» Records shown:
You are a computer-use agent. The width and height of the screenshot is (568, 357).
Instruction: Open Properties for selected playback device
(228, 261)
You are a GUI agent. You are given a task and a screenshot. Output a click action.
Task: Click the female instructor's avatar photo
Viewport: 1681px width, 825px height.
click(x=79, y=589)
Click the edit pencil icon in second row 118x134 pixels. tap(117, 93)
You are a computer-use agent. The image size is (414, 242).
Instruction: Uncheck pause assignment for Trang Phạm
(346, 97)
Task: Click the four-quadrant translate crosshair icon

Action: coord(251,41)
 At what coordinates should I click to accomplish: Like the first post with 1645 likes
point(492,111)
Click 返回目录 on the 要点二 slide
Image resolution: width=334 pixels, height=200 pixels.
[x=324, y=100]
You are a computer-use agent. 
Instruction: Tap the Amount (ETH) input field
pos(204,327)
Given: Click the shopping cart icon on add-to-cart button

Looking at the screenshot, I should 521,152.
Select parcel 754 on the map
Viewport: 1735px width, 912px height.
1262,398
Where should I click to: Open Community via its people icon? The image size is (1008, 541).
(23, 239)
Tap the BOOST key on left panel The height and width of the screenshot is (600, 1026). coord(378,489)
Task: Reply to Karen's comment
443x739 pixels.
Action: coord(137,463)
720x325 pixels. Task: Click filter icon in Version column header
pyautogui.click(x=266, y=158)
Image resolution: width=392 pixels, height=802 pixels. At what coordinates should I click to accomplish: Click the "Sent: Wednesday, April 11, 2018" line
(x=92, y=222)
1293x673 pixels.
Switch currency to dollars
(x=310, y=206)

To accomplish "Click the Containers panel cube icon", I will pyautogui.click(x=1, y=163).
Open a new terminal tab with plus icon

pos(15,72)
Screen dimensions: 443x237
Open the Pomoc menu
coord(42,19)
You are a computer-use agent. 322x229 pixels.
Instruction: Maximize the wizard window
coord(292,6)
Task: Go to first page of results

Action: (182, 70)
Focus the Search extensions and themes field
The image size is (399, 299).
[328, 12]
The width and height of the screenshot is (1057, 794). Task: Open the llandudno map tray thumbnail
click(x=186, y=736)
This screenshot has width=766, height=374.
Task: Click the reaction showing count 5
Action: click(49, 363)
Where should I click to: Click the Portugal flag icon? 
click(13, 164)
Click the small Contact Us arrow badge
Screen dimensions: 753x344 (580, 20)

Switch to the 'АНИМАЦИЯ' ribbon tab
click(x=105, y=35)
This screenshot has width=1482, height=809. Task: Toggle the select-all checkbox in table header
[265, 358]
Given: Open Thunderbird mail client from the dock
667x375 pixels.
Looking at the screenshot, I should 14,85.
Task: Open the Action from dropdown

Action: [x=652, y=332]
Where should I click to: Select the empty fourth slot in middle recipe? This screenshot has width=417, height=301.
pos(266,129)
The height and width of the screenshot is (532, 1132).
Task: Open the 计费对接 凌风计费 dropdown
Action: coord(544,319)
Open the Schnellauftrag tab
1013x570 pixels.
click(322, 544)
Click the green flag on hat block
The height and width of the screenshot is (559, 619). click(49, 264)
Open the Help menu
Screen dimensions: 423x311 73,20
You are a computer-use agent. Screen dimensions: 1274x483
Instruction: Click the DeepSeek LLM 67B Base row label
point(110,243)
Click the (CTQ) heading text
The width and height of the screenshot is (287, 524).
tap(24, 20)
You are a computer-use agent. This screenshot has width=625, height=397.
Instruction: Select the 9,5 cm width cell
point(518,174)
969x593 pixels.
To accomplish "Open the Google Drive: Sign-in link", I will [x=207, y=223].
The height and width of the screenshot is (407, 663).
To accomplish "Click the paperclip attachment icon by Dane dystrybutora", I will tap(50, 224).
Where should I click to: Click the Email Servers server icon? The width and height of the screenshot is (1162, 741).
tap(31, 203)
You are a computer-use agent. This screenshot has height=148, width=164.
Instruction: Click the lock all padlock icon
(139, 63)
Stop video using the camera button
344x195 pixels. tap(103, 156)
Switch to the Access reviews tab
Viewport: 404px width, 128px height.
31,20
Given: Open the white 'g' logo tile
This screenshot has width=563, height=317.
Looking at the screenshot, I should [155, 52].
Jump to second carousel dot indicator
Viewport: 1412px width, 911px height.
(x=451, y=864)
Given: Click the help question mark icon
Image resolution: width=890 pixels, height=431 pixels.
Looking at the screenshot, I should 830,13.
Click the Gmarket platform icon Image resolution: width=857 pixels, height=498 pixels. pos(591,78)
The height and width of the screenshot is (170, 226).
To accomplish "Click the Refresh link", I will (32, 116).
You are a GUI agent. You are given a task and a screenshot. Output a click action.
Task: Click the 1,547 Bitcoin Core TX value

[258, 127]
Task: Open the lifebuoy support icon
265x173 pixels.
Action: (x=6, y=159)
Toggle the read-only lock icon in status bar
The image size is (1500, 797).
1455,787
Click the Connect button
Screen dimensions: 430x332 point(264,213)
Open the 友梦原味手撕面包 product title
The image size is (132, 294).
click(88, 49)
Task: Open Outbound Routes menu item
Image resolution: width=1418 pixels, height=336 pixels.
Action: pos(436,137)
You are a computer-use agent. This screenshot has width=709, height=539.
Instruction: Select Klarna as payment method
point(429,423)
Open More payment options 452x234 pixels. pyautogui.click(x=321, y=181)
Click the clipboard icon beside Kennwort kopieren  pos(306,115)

» To do: Retype all the data, keeping every character the same.

» Response area:
You are a computer-use agent. The width and height of the screenshot is (568, 357).
Instruction: Open Properties for selected playback device
(228, 261)
You are a GUI agent. You are given a task and a screenshot. Output a click action.
Task: Click the female instructor's avatar photo
Viewport: 1681px width, 825px height.
click(x=79, y=589)
Click the edit pencil icon in second row 118x134 pixels. tap(117, 93)
You are a computer-use agent. The image size is (414, 242).
Instruction: Uncheck pause assignment for Trang Phạm
(346, 97)
Task: Click the four-quadrant translate crosshair icon

Action: coord(251,41)
 At what coordinates should I click to accomplish: Like the first post with 1645 likes
point(492,111)
Click 返回目录 on the 要点二 slide
Image resolution: width=334 pixels, height=200 pixels.
[x=324, y=100]
You are a computer-use agent. 
Instruction: Tap the Amount (ETH) input field
pos(204,327)
Given: Click the shopping cart icon on add-to-cart button

Looking at the screenshot, I should 521,152.
Select parcel 754 on the map
Viewport: 1735px width, 912px height.
1262,398
Where should I click to: Open Community via its people icon? The image size is (1008, 541).
(23, 239)
Tap the BOOST key on left panel The height and width of the screenshot is (600, 1026). coord(378,489)
Task: Reply to Karen's comment
443x739 pixels.
Action: coord(137,463)
720x325 pixels. Task: Click filter icon in Version column header
pyautogui.click(x=266, y=158)
Image resolution: width=392 pixels, height=802 pixels. At what coordinates should I click to accomplish: Click the "Sent: Wednesday, April 11, 2018" line
(x=92, y=222)
1293x673 pixels.
Switch currency to dollars
(x=310, y=206)

To accomplish "Click the Containers panel cube icon", I will pyautogui.click(x=1, y=163).
Open a new terminal tab with plus icon

pos(15,72)
Screen dimensions: 443x237
Open the Pomoc menu
coord(42,19)
You are a computer-use agent. 322x229 pixels.
Instruction: Maximize the wizard window
coord(292,6)
Task: Go to first page of results

Action: (182, 70)
Focus the Search extensions and themes field
The image size is (399, 299).
[328, 12]
The width and height of the screenshot is (1057, 794). Task: Open the llandudno map tray thumbnail
click(x=186, y=736)
This screenshot has width=766, height=374.
Task: Click the reaction showing count 5
Action: click(49, 363)
Where should I click to: Click the Portugal flag icon? 
click(13, 164)
Click the small Contact Us arrow badge
Screen dimensions: 753x344 (580, 20)

Switch to the 'АНИМАЦИЯ' ribbon tab
click(x=105, y=35)
This screenshot has width=1482, height=809. Task: Toggle the select-all checkbox in table header
[265, 358]
Given: Open Thunderbird mail client from the dock
667x375 pixels.
Looking at the screenshot, I should 14,85.
Task: Open the Action from dropdown

Action: [x=652, y=332]
Where should I click to: Select the empty fourth slot in middle recipe? This screenshot has width=417, height=301.
pos(266,129)
The height and width of the screenshot is (532, 1132).
Task: Open the 计费对接 凌风计费 dropdown
Action: coord(544,319)
Open the Schnellauftrag tab
1013x570 pixels.
click(322, 544)
Click the green flag on hat block
The height and width of the screenshot is (559, 619). click(49, 264)
Open the Help menu
Screen dimensions: 423x311 73,20
You are a computer-use agent. Screen dimensions: 1274x483
Instruction: Click the DeepSeek LLM 67B Base row label
point(110,243)
Click the (CTQ) heading text
The width and height of the screenshot is (287, 524).
tap(24, 20)
You are a computer-use agent. This screenshot has width=625, height=397.
Instruction: Select the 9,5 cm width cell
point(518,174)
969x593 pixels.
To accomplish "Open the Google Drive: Sign-in link", I will [x=207, y=223].
The height and width of the screenshot is (407, 663).
To accomplish "Click the paperclip attachment icon by Dane dystrybutora", I will tap(50, 224).
Where should I click to: Click the Email Servers server icon? The width and height of the screenshot is (1162, 741).
tap(31, 203)
You are a computer-use agent. This screenshot has height=148, width=164.
Instruction: Click the lock all padlock icon
(139, 63)
Stop video using the camera button
344x195 pixels. tap(103, 156)
Switch to the Access reviews tab
Viewport: 404px width, 128px height.
31,20
Given: Open the white 'g' logo tile
This screenshot has width=563, height=317.
Looking at the screenshot, I should [155, 52].
Jump to second carousel dot indicator
Viewport: 1412px width, 911px height.
(x=451, y=864)
Given: Click the help question mark icon
Image resolution: width=890 pixels, height=431 pixels.
Looking at the screenshot, I should 830,13.
Click the Gmarket platform icon Image resolution: width=857 pixels, height=498 pixels. pos(591,78)
The height and width of the screenshot is (170, 226).
To accomplish "Click the Refresh link", I will (32, 116).
You are a GUI agent. You are given a task and a screenshot. Output a click action.
Task: Click the 1,547 Bitcoin Core TX value

[258, 127]
Task: Open the lifebuoy support icon
265x173 pixels.
Action: (x=6, y=159)
Toggle the read-only lock icon in status bar
The image size is (1500, 797).
1455,787
Click the Connect button
Screen dimensions: 430x332 point(264,213)
Open the 友梦原味手撕面包 product title
The image size is (132, 294).
click(88, 49)
Task: Open Outbound Routes menu item
Image resolution: width=1418 pixels, height=336 pixels.
Action: pos(436,137)
You are a computer-use agent. This screenshot has width=709, height=539.
Instruction: Select Klarna as payment method
point(429,423)
Open More payment options 452x234 pixels. pyautogui.click(x=321, y=181)
Click the clipboard icon beside Kennwort kopieren  pos(306,115)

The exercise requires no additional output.